Peinture 162 × 127 cm
« Un jour de janvier 1979, je peignais et la couleur noire avait envahi la toile. Cela me paraissait sans issue, sans espoir. Depuis des heures, je peinais, je déposais une sorte de pâte noire, je la retirais, j’en ajoutais encore et je la retirais. J’étais perdu dans un marécage, j’y pataugeais. Cela s’organisait par moments et aussitôt m’échappait. Cela a duré des heures, mais puisque je continuais, je me suis dit qu’il devait y avoir là quelque chose de particulier qui se produisait dont je n’étais pas conscient […]. Je suis allé dormir. Et quand, deux heures plus tard, je suis allé interroger ce que j’avais fait, j’ai vu un autre fonctionnement de la peinture : elle ne reposait plus sur des accords ou des contrastes fixes de couleurs, de clair et foncé, de noir et de couleur ou de noir et blanc. Mais plus que ce sentiment de nouveauté, ce que j’éprouvais touchait en moi des régions secrètes et essentielles. »
Cet épisode d’une nuit de janvier 1979, souvent relaté par Pierre Soulages, est à l’origine d’une peinture que l’artiste qualifiera quelques mois plus tard d’« outrenoir », une peinture dont la technique et le traitement ouvrent un nouveau « champ mental » au-delà du noir, qui recouvre l’intégralité de la surface de la toile. Au sein de la matière picturale, la variété des textures, lisses ou striées, induit une perception plurielle de la lumière.

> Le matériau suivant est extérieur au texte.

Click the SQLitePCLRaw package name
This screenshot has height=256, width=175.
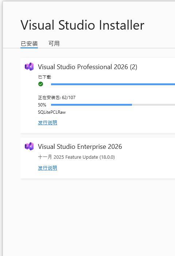[x=52, y=112]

Figurant dans la grande rétrospective dédiée à l’artiste en 1979 au musée national d’Art moderne, Peinture 162 × 127 cm, 14 avril 1979 correspond au premier véritable « outrenoir » de l’artiste – la toile originelle dont il est fait le récit n’ayant pas été conservée. Seule émerge du noir la signature du peintre, qui, après ce tableau, disparaîtra définitivement de l’avers de la toile. Dans la partie supérieure de l’œuvre, une bande horizontale, au traitement lisse, crée une rupture par rapport au reste de la surface, dont les stries produisent des reflets multiples.
Comme l’indiquait le peintre au sujet de cette toile dans un entretien avec Pierre Encrevé en 1996, « le noir unique cesse d’être un unique noir et toute l’œuvre est fondée sur la façon dont le noir échappe à la monochromie noire ».